Calcium entry blocking drugs, 'calcium antagonists' and vascular smooth muscle function
- PMID: 6315739
- DOI: 10.1111/j.1474-8673.1983.tb00538.x
Calcium entry blocking drugs, 'calcium antagonists' and vascular smooth muscle function
Abstract
The group of drugs known as "calcium antagonists' is under extensive investigation in experimental animals and man and a re-evaluation of their pharmacological properties is overdue. Recent proposals to adopt the more specific nomenclature of calcium entry blockers for some of these compounds (Vanhoutte & Bohr, 1981) should be supported since there is much confusion in the literature with this class of compound. In this review, which concentrates on vascular smooth muscle, only nifedipine, verapamil, their close chemical analogues and diltiazem are recognised as being relatively selective calcium entry blocking drugs. Whilst definitive evidence for calcium entry blockade must include the demonstration of a selective inhibition of Ca2+-influx into a tissue over a range of concentrations also inhibiting contraction, it is nevertheless possible to define several simple pharmacological criteria which may aid in the identification of such activity.
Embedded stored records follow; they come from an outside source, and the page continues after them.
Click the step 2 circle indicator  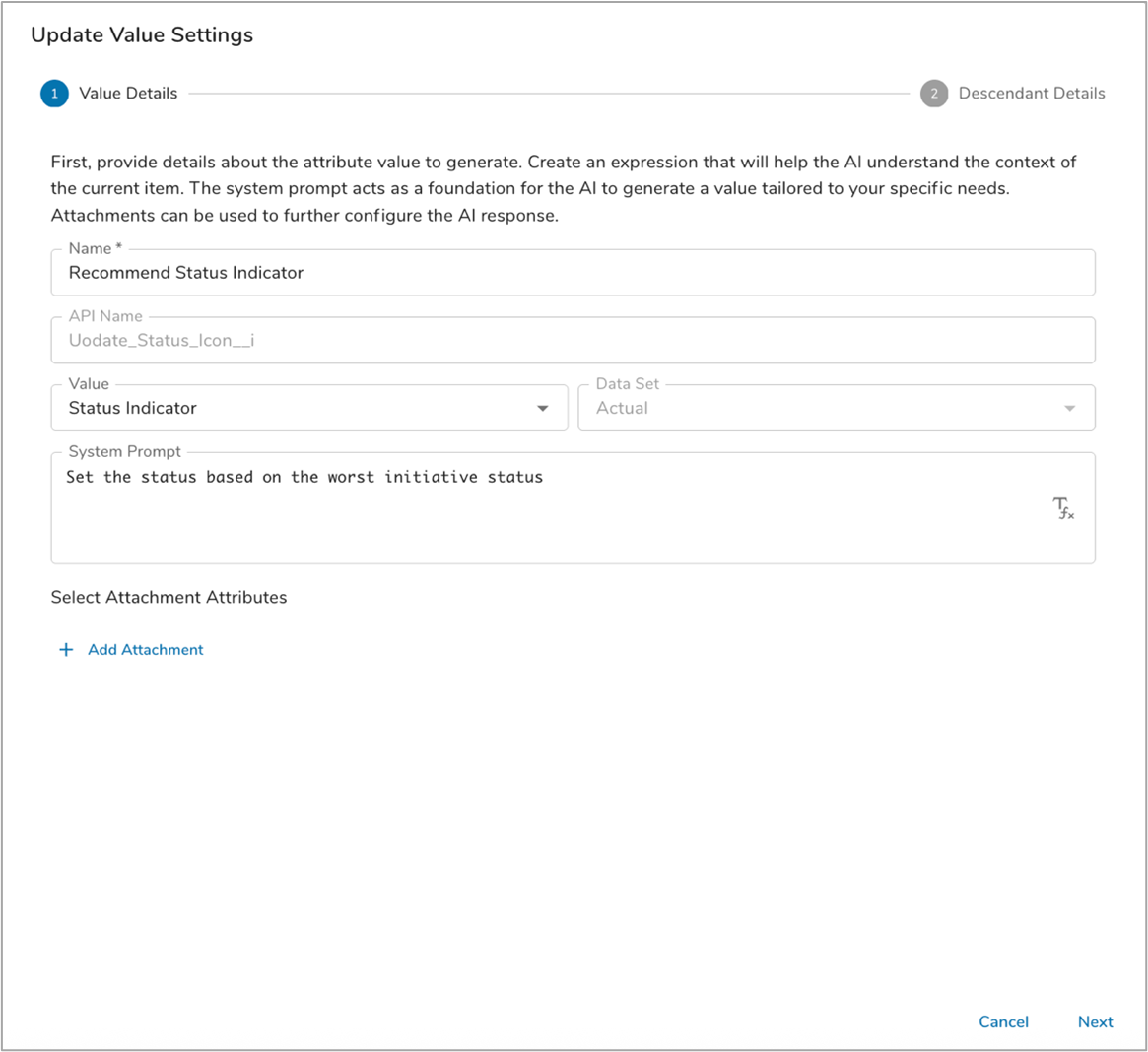point(933,94)
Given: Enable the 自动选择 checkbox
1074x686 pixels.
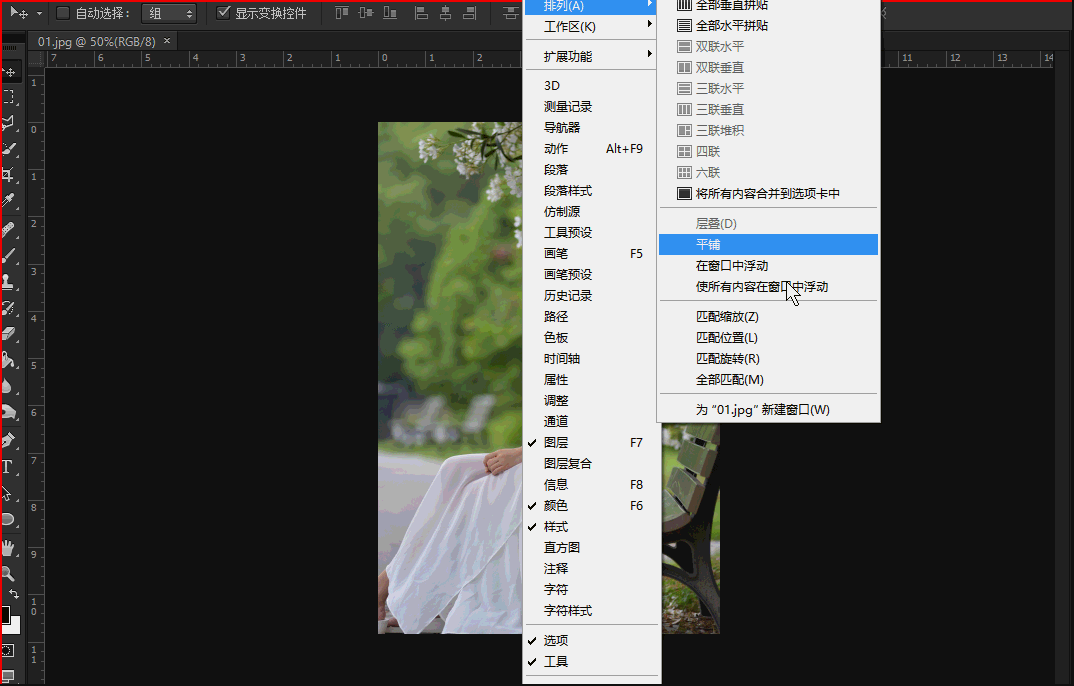Looking at the screenshot, I should [x=60, y=14].
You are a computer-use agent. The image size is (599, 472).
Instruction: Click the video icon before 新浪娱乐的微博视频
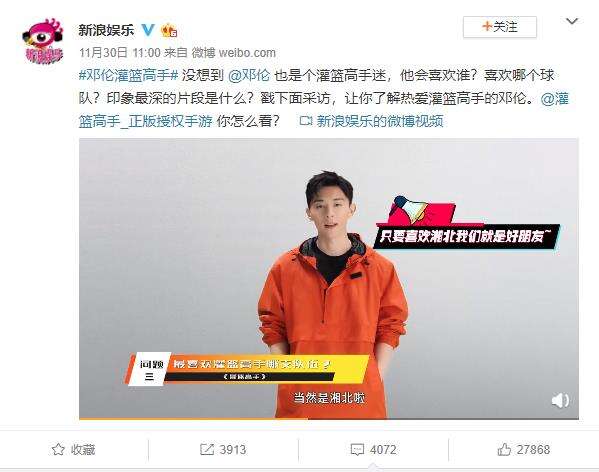[x=306, y=121]
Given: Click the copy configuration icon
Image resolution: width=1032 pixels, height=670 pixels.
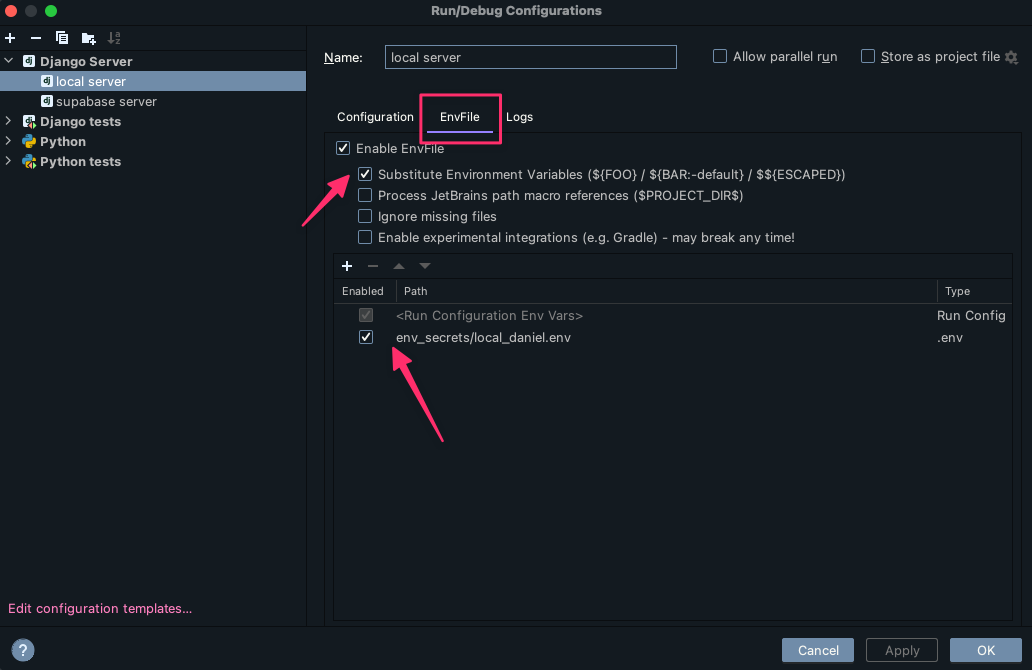Looking at the screenshot, I should click(x=62, y=38).
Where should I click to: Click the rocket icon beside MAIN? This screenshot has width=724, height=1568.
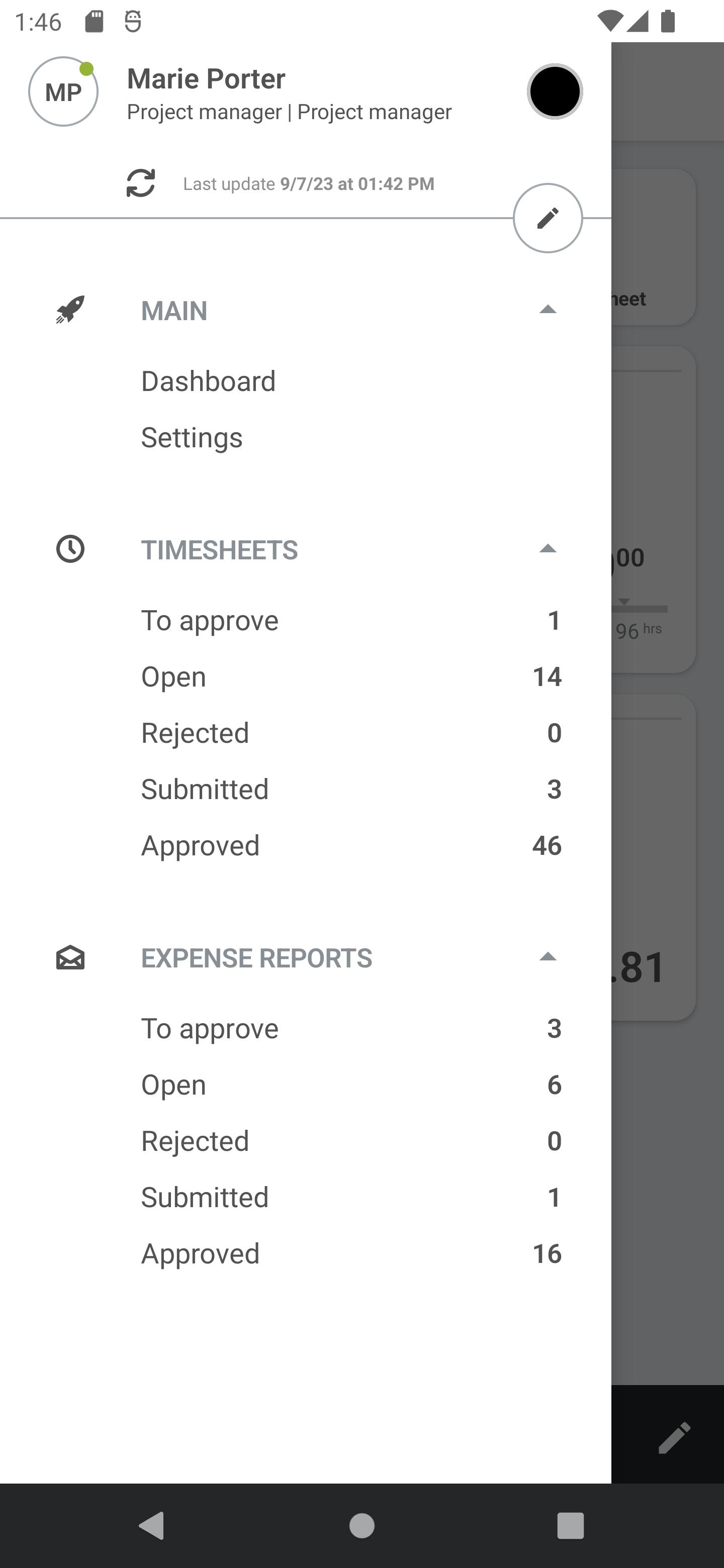tap(70, 310)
These criteria include the selective antagonism of K+ and Ca2+-induced contractions, relative to those of noradrenaline in suitable vascular smooth muscle preparations and a selective inhibition of alpha 2- as opposed to alpha 1-adrenoreceptor mediated pressor responses in, for example, pithed rat preparations. Recent pharmacological and biochemical studies have identified 3 major subgroups of "calcium antagonist' drugs but the compounds within each subgroup varies with the technique adopted. It is therefore suggested that a combination of both pharmacological and ligand-binding studies be used for purposes of classification. Which mechanism, if any, of inhibiting calcium entry is therapeutically most desirable remains an important question for future research.